I’m starting to find myself in the camp of, “Stop talking about your supposed 5G advancements until you have a live network and a phone that works on them.” Because, look, one can only listen to Verizon and T-Mobile and AT&T and Sprint talk about their own 5G awesomeness for so long before we need tangible results. I want to hit 800Mbps down on my phone, not just see a picture of it embedded within a blog post that says it might have happened.
With that said, Verizon’s latest 5G chest-puffing exercise took place at the Super Bowl and it actually included a working device that isn’t just a hotspot or piece of network equipment. Verizon shared news this morning that their CEO, Lowell McAdam, placed a live 5G video call with a Samsung tablet from Minneapolis to South Korea.
Granted, this Samsung tablet was a prototype, but a working one at that! The 5G video call happened with Samsung 5G solutions, likely in a similar setup to how Verizon’s 5G residential broadband will work later this year when it goes live in Sacramento.
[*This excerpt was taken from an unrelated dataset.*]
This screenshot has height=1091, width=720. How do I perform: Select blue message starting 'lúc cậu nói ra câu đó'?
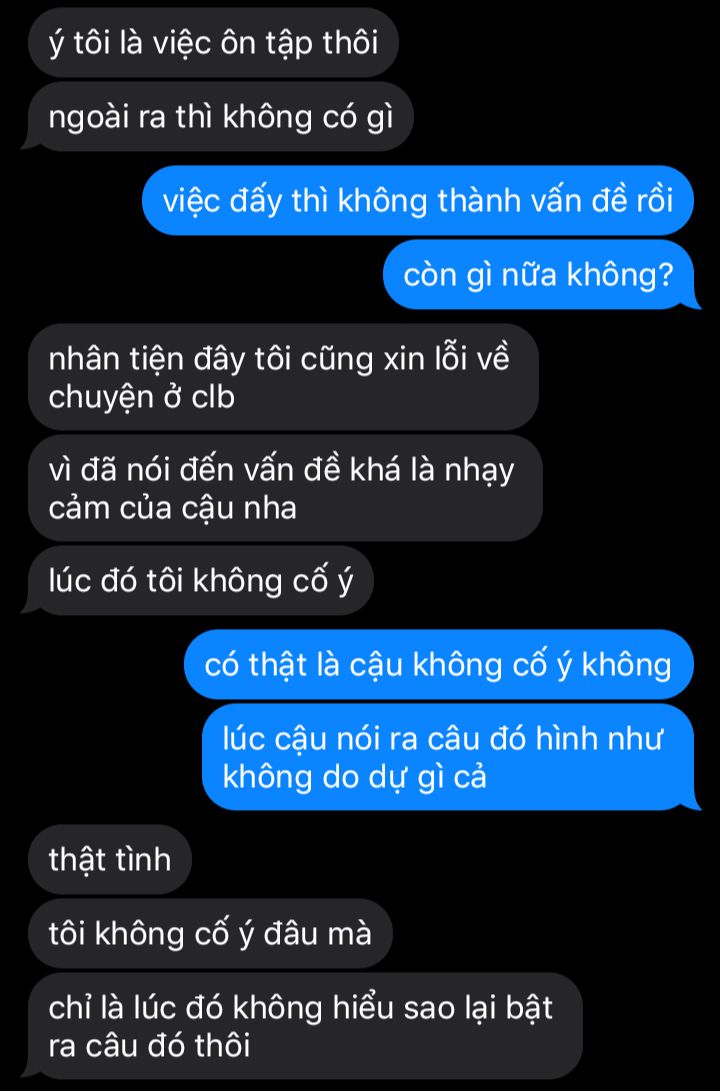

In fact, the setup included “28GHz 5G access units, 5G home routers(CPEs), virtualized RAN and virtualized core network, as well as the prototype 5G device.”
If you still aren’t finding this interesting, I’ll point out one last bit. Samsung said that this 5G prototype tablet not only is capable of connecting to a 5G network, as well as all of the latest 4G LTE technologies, it can hand-off between 4G LTE and 5G. That’s a pretty major milestone, since the rollout of 5G will take enough time that being able to seamlessly hand-off between LTE and 5G is going to be incredibly important.
So while we have some time before anyone gives us a working 5G device, these are the types of advancements that do fire us up some.